• Supplied data
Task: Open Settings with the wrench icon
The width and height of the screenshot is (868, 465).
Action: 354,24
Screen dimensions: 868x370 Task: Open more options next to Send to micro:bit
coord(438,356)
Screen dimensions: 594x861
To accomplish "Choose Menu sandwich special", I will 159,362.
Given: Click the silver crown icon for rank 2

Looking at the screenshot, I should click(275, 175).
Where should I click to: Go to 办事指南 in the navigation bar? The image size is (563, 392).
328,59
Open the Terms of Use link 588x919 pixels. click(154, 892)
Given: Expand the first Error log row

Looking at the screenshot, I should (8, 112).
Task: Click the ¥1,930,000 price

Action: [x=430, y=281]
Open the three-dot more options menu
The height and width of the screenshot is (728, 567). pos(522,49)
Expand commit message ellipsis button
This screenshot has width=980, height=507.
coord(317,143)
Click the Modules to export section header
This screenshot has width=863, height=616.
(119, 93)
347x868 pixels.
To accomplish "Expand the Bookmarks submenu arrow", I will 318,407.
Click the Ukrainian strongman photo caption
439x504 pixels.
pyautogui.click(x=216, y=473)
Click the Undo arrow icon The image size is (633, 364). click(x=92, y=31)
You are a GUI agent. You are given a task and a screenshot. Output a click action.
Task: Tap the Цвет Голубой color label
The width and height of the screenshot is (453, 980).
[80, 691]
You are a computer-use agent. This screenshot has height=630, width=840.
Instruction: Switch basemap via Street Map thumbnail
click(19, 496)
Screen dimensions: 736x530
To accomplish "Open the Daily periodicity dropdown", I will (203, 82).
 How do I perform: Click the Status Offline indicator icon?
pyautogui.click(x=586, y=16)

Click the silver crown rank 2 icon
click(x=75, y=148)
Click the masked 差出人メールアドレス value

• Instructions for the task
Would you please write the entries out again in full, exactly as given?

• Response area
Task: Open Settings with the wrench icon
The width and height of the screenshot is (868, 465).
Action: 354,24
Screen dimensions: 868x370 Task: Open more options next to Send to micro:bit
coord(438,356)
Screen dimensions: 594x861
To accomplish "Choose Menu sandwich special", I will 159,362.
Given: Click the silver crown icon for rank 2

Looking at the screenshot, I should click(275, 175).
Where should I click to: Go to 办事指南 in the navigation bar? The image size is (563, 392).
328,59
Open the Terms of Use link 588x919 pixels. click(154, 892)
Given: Expand the first Error log row

Looking at the screenshot, I should (8, 112).
Task: Click the ¥1,930,000 price

Action: [x=430, y=281]
Open the three-dot more options menu
The height and width of the screenshot is (728, 567). pos(522,49)
Expand commit message ellipsis button
This screenshot has width=980, height=507.
coord(317,143)
Click the Modules to export section header
This screenshot has width=863, height=616.
(119, 93)
347x868 pixels.
To accomplish "Expand the Bookmarks submenu arrow", I will 318,407.
Click the Ukrainian strongman photo caption
439x504 pixels.
pyautogui.click(x=216, y=473)
Click the Undo arrow icon The image size is (633, 364). click(x=92, y=31)
You are a GUI agent. You are given a task and a screenshot. Output a click action.
Task: Tap the Цвет Голубой color label
The width and height of the screenshot is (453, 980).
[80, 691]
You are a computer-use agent. This screenshot has height=630, width=840.
Instruction: Switch basemap via Street Map thumbnail
click(19, 496)
Screen dimensions: 736x530
To accomplish "Open the Daily periodicity dropdown", I will (203, 82).
 How do I perform: Click the Status Offline indicator icon?
pyautogui.click(x=586, y=16)

Click the silver crown rank 2 icon
click(x=75, y=148)
Click the masked 差出人メールアドレス value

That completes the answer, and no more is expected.